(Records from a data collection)
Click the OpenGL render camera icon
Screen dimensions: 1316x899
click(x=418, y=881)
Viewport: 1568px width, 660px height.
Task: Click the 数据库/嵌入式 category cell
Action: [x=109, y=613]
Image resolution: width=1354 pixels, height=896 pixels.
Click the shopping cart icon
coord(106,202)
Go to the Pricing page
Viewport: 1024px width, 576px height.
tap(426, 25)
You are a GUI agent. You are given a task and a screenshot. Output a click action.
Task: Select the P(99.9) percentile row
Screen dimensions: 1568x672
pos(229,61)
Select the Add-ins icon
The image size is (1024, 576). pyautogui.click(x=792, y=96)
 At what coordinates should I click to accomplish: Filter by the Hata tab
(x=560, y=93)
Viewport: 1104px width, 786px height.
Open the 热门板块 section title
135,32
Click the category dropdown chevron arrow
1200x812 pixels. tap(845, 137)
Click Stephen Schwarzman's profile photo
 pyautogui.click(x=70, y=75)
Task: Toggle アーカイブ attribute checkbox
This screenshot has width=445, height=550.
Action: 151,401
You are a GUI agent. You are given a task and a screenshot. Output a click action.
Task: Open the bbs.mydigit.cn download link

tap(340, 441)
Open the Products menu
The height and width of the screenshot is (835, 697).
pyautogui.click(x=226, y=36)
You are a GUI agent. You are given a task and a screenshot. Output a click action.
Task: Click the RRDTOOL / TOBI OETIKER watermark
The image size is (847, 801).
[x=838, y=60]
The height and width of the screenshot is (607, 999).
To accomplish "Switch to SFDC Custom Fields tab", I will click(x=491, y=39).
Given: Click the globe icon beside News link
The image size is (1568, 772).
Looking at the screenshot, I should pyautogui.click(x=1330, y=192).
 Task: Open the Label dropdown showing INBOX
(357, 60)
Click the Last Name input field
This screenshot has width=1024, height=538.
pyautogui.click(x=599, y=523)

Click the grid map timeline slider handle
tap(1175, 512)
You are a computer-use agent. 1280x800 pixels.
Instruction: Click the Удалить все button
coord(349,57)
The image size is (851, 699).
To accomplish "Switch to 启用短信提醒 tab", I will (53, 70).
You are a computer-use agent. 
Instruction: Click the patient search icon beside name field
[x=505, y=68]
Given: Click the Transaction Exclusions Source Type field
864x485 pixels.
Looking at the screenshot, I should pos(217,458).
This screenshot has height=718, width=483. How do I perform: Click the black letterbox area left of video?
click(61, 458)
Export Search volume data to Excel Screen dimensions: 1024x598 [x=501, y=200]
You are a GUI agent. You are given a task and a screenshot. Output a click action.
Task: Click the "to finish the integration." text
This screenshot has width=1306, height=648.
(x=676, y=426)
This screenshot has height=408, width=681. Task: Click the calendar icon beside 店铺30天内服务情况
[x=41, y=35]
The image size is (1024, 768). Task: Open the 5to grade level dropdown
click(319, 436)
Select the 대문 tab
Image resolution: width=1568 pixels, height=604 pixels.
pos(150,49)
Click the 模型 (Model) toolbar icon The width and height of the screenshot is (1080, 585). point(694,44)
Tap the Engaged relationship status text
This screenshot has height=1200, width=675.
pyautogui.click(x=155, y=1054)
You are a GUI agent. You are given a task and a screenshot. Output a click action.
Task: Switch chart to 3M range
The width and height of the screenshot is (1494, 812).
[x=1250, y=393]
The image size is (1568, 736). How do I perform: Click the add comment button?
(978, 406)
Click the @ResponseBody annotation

TASK DESCRIPTION
For the records above, state how many lines contain the word "text". Give only the number.

TASK RESULT
2